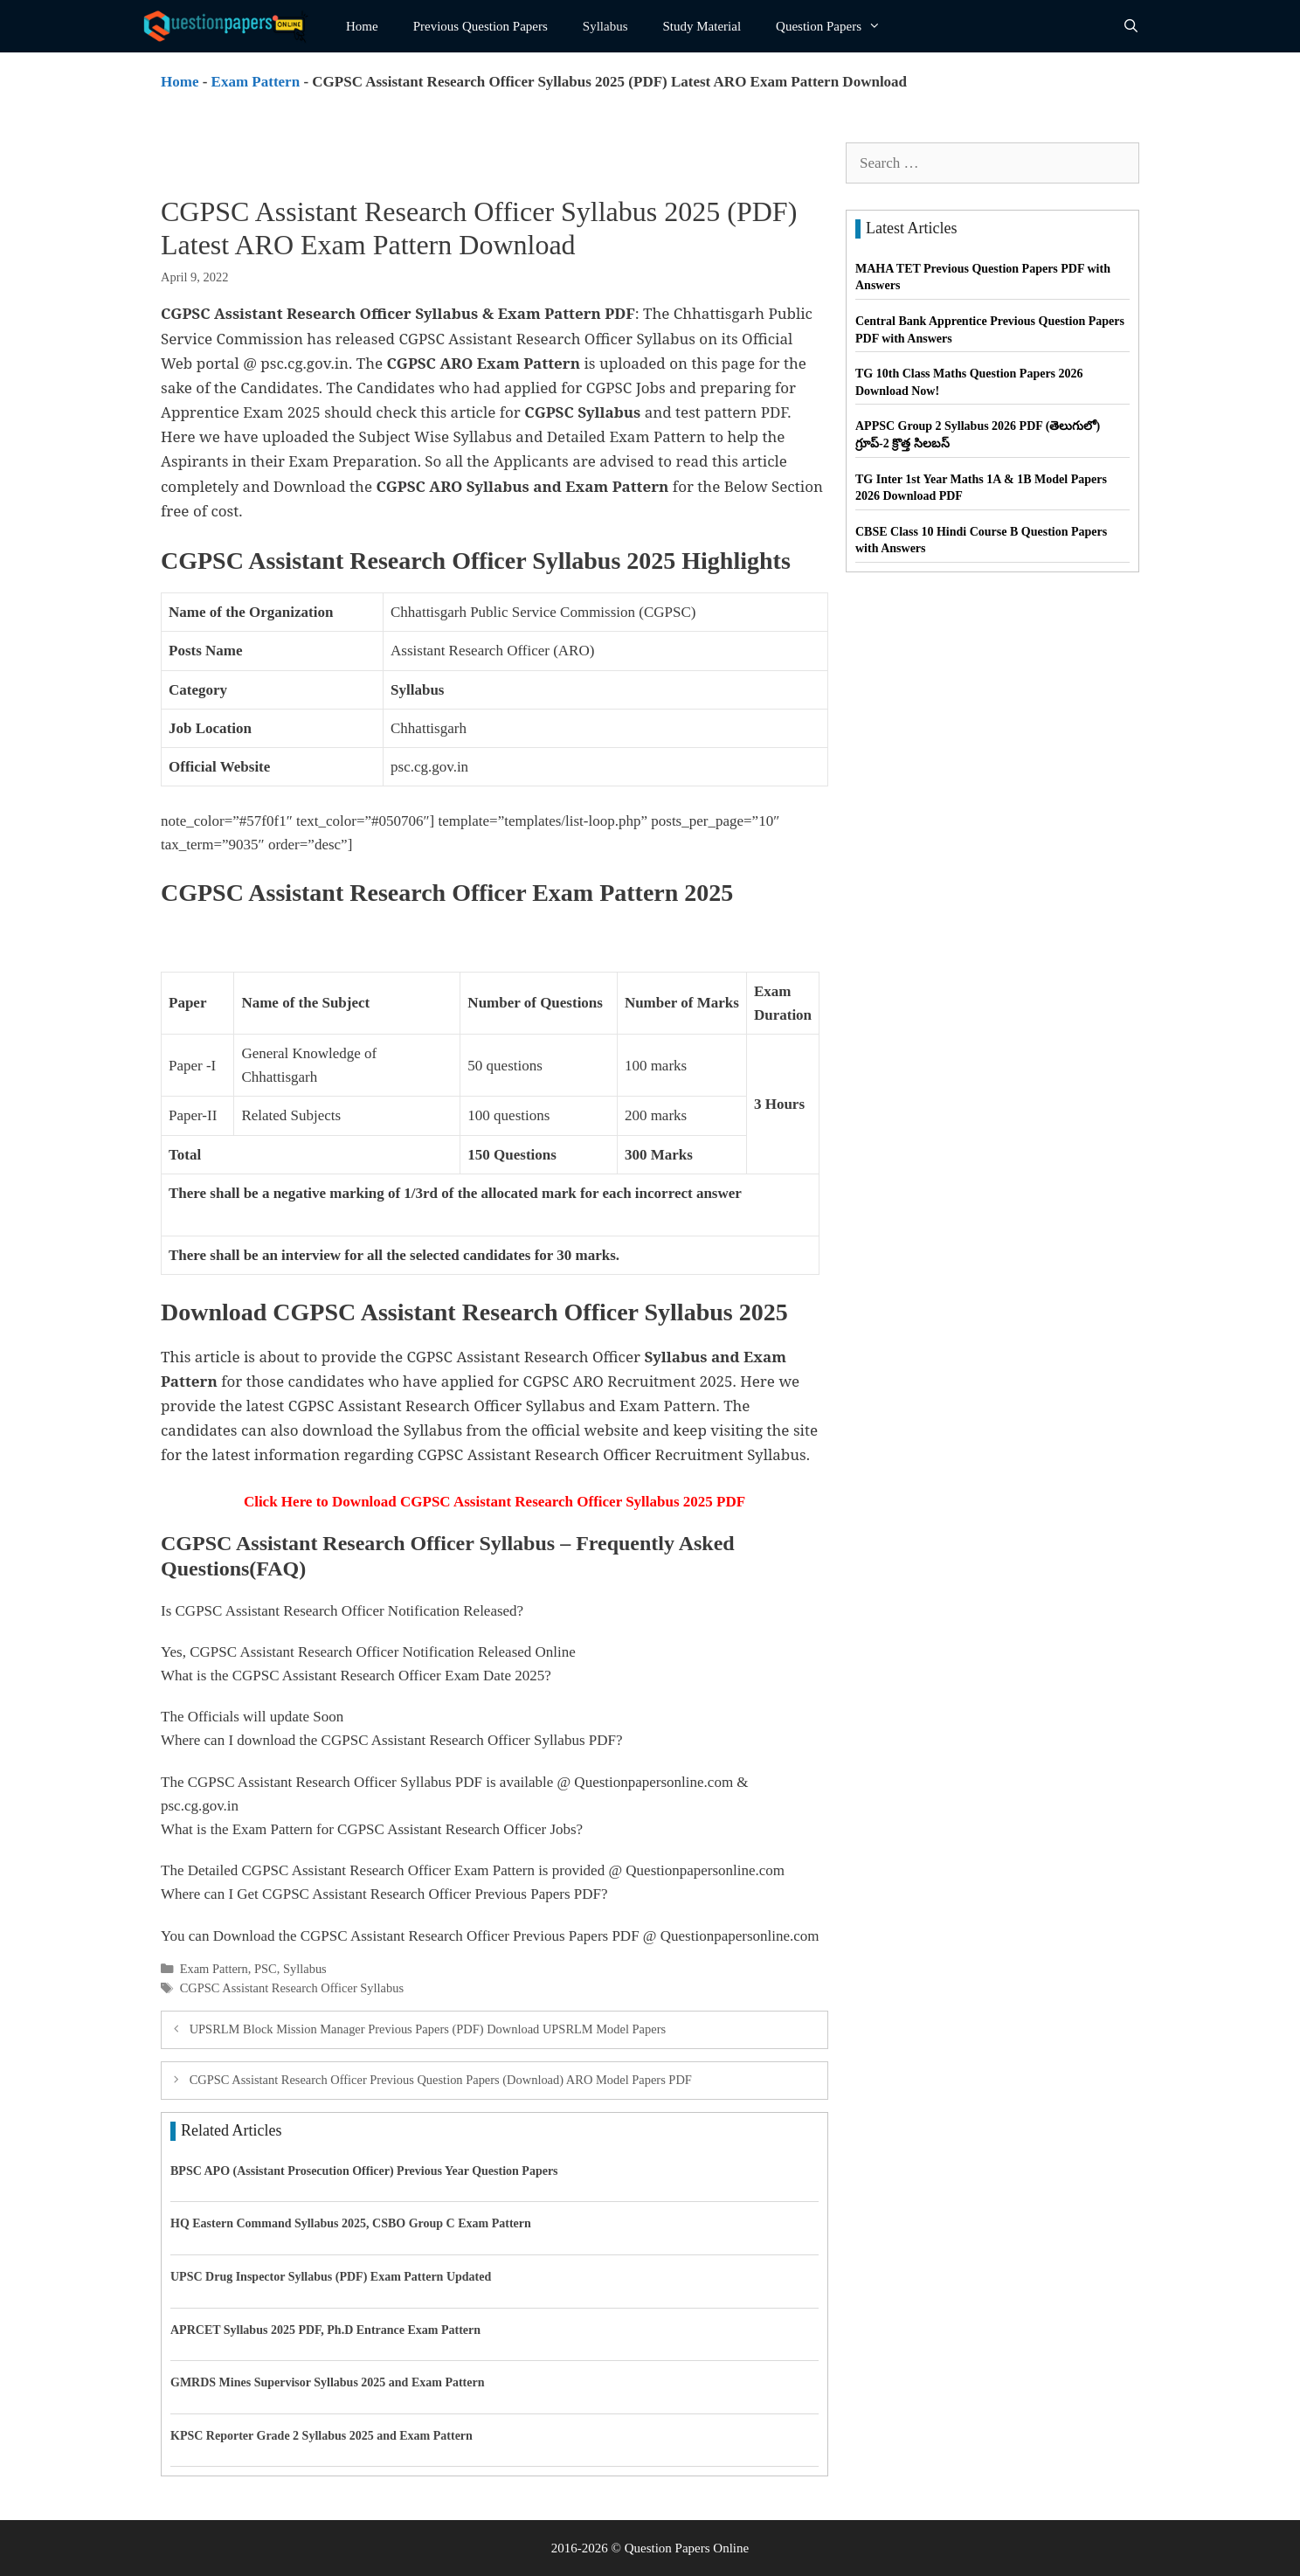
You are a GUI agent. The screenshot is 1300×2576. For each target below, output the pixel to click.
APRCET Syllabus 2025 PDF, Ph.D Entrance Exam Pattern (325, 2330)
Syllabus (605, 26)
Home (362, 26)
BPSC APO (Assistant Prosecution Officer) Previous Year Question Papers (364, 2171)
========================
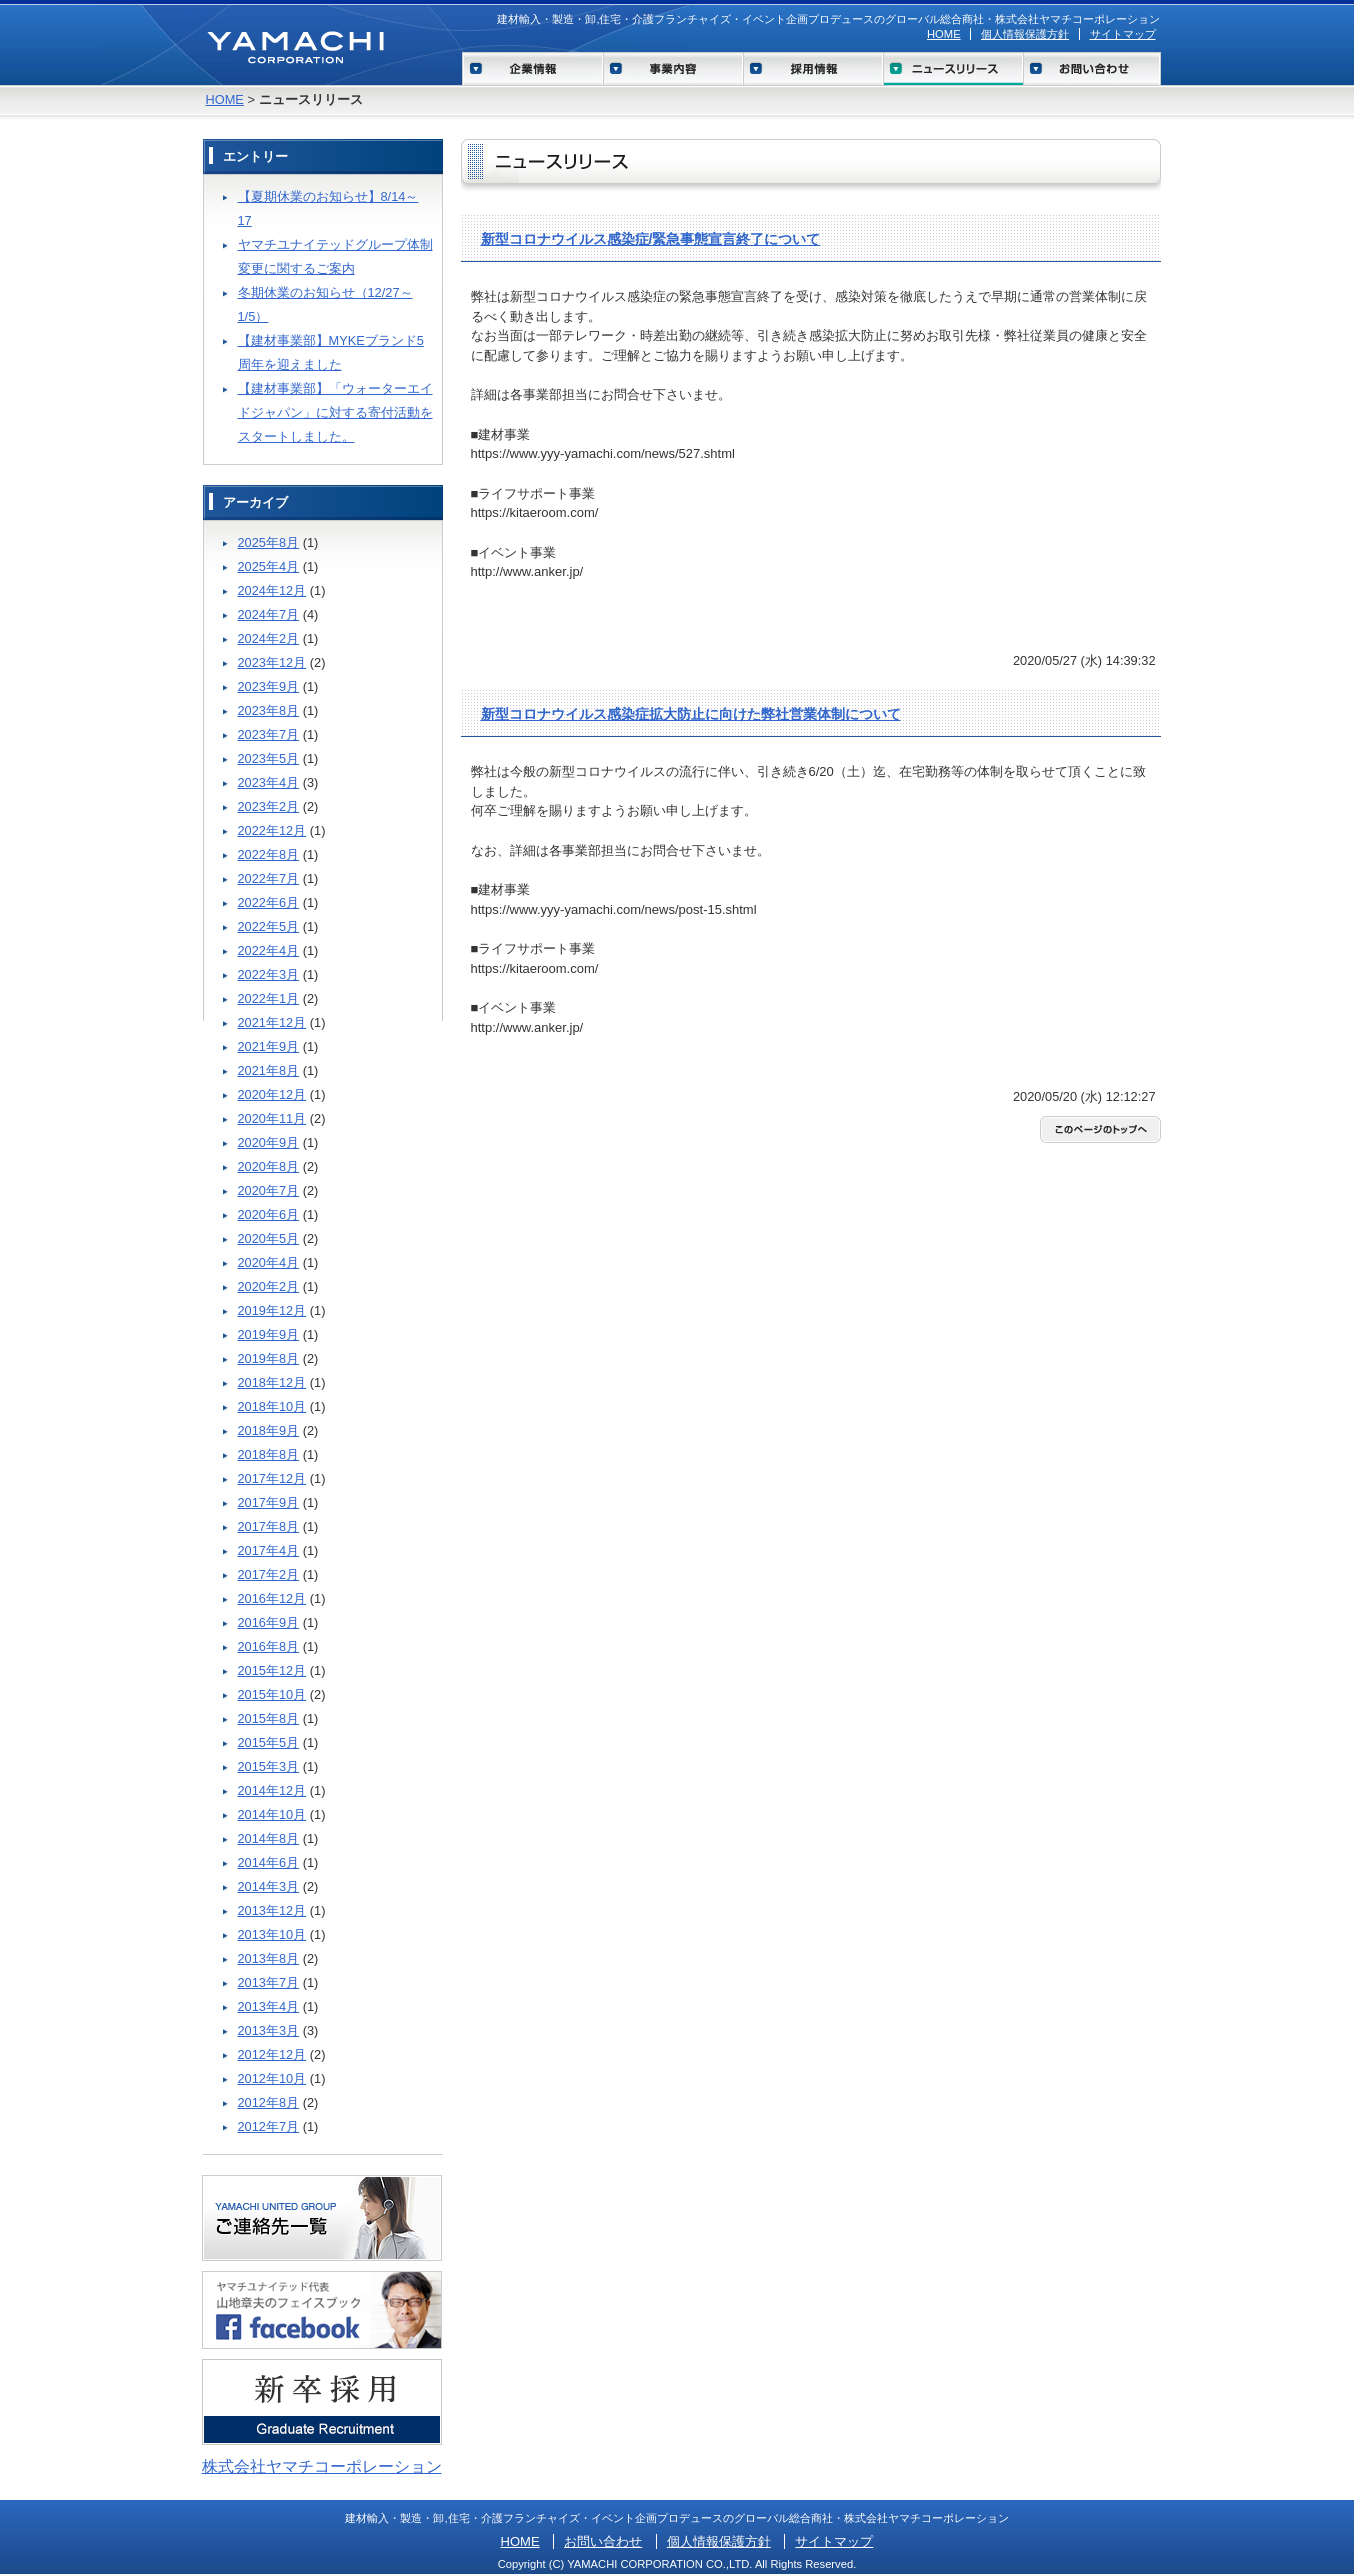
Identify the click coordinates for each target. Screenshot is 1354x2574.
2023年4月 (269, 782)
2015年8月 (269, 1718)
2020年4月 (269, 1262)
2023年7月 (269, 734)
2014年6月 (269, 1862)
========================
REQUEST:
Repeat the lines word for word, starting at the one that contains "You are a GUI" and ending at the one that contains "Home (362, 26)".

RESPONSE:
You are a GUI agent. The screenshot is 1300×2576. For each target below, output the pixel to click.
APRCET Syllabus 2025 PDF, Ph.D Entrance Exam Pattern (325, 2330)
Syllabus (605, 26)
Home (362, 26)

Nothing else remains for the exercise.